Lets examine the case where ordinary people who cannot afford a million-dollar defense team get caught up in the system. If they are actually guilty, then the smart play is to plea bargain for a more minor charge with a smaller sentence, serve their time and get on with things. If they are innocent, then they might be expected to believe that truth will win out and that a jury trial will exonerate them. Instead, what we seem to find is that the innocent are routinely convicted on the flimsiest of evidence (or no evidence whatsoever as happens many times) and are sentenced to maximums on the most severe charges. Then they are denied parole (presuming it is even offered) because they refuse to accept responsibility or show remorse for the crimes they didn't commit. What sort of 'justice' is that?
It seems ironic to me that a career criminal can brutally murder someone (say they only leaving equivocal evidence) and plea bargain their way to a minimal sentence, yet the same case (again with no damning evidence), if prosecuted against an innocent person who stupidly believes in the system, gets life or even the death sentence.

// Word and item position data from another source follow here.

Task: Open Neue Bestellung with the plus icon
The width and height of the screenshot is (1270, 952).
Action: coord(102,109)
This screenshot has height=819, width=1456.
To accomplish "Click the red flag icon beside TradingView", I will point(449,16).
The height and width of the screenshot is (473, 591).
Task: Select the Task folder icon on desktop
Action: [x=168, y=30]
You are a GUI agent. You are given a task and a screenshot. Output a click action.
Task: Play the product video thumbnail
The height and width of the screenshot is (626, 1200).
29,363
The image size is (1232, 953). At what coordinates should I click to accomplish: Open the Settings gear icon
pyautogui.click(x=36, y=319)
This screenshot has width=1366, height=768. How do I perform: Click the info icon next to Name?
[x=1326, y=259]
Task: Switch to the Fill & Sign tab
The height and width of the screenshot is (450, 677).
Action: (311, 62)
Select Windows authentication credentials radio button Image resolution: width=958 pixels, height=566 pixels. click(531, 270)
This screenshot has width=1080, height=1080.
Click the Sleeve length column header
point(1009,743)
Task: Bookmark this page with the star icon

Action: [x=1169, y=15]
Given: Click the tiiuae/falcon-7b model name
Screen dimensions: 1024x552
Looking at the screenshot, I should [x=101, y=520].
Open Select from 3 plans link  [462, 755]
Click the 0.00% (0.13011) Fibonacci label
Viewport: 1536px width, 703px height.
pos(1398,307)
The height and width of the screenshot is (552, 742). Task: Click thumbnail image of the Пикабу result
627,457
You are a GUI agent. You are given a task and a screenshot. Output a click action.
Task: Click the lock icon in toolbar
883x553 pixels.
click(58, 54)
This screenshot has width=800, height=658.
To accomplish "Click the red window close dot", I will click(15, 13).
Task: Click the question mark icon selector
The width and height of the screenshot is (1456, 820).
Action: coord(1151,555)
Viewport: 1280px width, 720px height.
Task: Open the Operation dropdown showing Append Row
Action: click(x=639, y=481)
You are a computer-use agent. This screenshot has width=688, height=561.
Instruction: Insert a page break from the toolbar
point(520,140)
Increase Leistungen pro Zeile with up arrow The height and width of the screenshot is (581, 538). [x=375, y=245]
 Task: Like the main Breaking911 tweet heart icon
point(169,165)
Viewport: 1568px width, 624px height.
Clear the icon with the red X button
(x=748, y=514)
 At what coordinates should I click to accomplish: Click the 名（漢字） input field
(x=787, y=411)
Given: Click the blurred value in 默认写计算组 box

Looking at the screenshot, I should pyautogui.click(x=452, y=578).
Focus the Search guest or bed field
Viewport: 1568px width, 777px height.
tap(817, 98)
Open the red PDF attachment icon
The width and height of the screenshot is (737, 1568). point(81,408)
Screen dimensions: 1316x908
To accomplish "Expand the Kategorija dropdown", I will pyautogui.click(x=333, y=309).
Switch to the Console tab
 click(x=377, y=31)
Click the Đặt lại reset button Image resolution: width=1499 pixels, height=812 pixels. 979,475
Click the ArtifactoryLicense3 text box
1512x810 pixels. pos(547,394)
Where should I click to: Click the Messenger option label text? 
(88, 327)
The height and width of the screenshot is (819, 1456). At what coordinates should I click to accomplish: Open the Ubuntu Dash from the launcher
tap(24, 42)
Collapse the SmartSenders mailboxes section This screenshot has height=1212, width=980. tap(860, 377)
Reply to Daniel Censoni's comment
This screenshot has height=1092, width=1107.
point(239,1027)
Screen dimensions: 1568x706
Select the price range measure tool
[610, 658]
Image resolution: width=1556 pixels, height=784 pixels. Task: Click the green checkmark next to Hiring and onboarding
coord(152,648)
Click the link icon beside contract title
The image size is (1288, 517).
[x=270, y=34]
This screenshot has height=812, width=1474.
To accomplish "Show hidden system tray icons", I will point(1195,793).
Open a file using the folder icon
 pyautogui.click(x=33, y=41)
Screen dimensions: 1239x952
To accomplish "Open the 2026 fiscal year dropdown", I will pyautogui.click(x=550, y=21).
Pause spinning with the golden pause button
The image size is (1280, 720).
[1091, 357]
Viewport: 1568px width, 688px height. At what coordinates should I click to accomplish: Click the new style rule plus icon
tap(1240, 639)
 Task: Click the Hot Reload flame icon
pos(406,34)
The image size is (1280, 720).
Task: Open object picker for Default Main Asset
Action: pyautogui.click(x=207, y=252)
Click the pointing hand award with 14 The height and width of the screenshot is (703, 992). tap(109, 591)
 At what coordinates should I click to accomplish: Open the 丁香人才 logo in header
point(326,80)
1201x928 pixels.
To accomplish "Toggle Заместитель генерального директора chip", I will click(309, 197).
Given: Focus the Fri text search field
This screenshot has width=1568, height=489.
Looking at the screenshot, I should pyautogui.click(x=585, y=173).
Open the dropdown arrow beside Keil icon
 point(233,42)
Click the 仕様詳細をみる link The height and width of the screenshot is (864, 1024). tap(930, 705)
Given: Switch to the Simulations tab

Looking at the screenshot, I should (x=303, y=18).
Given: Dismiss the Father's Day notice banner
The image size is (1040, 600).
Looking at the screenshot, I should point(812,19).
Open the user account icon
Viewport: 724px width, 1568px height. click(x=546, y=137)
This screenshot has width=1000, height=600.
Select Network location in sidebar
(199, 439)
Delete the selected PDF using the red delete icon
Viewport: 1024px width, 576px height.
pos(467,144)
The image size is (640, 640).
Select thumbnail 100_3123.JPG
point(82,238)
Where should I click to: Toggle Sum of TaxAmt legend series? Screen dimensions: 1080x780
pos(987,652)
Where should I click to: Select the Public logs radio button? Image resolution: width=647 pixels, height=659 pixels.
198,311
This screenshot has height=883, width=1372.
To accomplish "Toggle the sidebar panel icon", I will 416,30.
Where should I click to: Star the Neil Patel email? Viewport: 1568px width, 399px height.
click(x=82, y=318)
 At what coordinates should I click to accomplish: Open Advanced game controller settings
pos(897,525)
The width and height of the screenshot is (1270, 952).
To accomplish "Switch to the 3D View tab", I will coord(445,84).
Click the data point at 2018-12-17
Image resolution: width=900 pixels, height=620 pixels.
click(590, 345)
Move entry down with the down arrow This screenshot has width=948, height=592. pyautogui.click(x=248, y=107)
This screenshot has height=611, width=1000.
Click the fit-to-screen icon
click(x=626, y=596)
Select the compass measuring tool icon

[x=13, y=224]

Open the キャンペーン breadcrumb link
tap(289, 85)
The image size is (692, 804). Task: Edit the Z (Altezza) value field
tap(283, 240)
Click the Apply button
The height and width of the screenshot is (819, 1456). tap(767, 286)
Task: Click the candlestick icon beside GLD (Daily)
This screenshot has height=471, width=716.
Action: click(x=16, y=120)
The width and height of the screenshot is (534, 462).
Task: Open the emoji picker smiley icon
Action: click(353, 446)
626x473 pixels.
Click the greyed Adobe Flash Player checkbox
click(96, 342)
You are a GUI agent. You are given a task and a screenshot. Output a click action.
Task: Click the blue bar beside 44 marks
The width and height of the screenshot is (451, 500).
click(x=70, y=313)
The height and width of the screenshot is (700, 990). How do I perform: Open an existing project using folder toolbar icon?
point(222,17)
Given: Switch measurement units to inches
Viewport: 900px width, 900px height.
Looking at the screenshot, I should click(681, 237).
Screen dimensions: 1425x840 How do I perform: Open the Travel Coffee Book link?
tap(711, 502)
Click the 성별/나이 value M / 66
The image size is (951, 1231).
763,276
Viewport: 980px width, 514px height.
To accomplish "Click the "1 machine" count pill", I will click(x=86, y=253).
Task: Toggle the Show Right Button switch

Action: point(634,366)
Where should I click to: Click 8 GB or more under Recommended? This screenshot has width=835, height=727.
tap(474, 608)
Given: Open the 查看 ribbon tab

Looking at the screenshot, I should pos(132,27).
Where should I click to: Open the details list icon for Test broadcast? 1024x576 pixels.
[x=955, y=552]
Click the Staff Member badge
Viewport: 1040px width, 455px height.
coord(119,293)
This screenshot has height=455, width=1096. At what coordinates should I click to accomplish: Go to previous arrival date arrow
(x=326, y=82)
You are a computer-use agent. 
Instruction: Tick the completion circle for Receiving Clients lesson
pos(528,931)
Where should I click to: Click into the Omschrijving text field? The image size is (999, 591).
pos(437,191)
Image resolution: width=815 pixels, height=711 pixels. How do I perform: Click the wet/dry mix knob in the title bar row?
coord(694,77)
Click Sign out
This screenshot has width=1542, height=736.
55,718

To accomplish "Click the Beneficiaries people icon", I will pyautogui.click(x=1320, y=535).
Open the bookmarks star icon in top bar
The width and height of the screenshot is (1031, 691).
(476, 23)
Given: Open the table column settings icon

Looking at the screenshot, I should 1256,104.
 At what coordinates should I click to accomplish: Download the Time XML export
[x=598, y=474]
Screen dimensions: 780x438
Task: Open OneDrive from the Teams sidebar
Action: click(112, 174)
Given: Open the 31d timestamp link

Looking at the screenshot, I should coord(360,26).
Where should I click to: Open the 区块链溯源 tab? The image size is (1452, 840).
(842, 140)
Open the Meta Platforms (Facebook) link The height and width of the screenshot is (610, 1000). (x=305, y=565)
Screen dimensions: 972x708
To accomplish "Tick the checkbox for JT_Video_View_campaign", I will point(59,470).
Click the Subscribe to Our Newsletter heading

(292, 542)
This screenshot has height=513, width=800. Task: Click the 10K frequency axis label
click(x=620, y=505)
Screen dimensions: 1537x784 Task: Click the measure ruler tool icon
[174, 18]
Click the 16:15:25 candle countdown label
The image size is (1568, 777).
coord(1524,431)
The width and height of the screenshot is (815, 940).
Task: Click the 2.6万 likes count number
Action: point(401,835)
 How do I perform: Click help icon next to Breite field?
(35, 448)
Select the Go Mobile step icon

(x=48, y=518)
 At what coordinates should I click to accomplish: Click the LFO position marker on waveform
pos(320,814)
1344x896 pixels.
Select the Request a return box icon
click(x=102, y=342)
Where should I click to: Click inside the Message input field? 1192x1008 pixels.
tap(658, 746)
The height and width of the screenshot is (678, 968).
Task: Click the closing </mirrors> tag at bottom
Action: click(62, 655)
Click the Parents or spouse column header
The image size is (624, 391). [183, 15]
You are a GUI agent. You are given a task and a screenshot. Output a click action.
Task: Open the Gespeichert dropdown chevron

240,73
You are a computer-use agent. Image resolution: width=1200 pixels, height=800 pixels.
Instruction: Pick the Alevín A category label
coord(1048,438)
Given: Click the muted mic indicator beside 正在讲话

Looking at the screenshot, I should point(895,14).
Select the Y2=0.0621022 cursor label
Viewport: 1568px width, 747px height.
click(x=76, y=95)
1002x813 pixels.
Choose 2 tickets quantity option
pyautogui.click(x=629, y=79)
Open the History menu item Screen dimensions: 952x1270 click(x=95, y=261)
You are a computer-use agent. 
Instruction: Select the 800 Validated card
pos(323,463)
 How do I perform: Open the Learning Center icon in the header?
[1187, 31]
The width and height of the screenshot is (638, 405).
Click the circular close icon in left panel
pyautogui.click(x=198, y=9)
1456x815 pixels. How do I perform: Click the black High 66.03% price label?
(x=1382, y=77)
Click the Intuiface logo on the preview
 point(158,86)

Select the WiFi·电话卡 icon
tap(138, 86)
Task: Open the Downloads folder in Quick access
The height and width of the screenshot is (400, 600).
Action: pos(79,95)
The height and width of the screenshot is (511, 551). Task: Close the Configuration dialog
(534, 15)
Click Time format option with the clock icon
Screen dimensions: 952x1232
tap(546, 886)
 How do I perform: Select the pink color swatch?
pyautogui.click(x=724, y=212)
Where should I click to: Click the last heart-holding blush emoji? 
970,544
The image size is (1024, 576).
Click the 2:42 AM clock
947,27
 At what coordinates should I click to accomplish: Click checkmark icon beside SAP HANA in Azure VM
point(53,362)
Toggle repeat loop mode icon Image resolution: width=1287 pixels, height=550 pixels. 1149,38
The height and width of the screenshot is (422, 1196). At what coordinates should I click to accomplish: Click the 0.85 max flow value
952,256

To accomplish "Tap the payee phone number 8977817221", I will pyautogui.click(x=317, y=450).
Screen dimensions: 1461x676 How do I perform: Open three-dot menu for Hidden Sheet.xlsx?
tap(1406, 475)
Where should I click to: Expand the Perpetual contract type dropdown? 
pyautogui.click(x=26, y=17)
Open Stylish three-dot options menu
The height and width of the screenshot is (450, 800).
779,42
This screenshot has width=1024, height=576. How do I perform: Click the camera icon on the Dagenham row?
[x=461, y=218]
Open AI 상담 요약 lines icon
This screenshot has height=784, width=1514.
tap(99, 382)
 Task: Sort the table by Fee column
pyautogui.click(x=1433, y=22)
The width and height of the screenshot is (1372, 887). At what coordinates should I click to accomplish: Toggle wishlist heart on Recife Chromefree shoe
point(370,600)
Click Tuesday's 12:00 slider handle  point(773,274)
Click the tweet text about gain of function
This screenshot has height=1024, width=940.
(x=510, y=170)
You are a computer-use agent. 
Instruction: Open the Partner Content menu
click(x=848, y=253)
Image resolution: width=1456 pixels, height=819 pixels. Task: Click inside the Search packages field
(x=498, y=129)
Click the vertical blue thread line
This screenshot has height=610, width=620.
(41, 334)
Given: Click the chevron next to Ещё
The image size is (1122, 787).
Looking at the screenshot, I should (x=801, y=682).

I can sympathize with the concept that it is cheaper to plea bargain than to have a trial, but that is in effect punishing innocent people who refuse to bargain (they didn't do it, how can they admit to it?) and have the full weight of the sentence imposed on them. I am sure there are some guilty people who opt for a full trial as a way to extend their day in the sun or on a long-shot gamble, but why should the innocent believe they should be treated worse than the career criminal?
Public defenders, the ones most likely to be representing the ordinary people who cannot afford the million dollar defense, often have many cases to work at the same time and generally have few resources for investigating, testing or expert witnesses. Certainly to get any additional resources they have to petition the court for those resources decreasing the likelihood of 1) even bothering asking and 2) actually being granted. So there is a massive disconnect between the resources brought to bear upon the trial of the ordinary person (innocent or guilty). The state, through the prosecutor, has a full-time staff of experienced detectives, access to crime scene investigators, not to mention a staff of paralegal and support lawyers. The public defender has him or her self and presumably a burning sense of idealism (maybe at the beginning, anyway). Add to this the regular reports of prosecutors concealing evidence that might exonerate the accused (how come so few of these situations result in lengthy jail sentences? Even Nifong, disbarred AND convicted criminally, serves but a day) how can anyone (innocent or guilty) expect a fair trial. Add to this the confounding element mentioned above that the experienced career criminal will bargain while the innocent refuse to.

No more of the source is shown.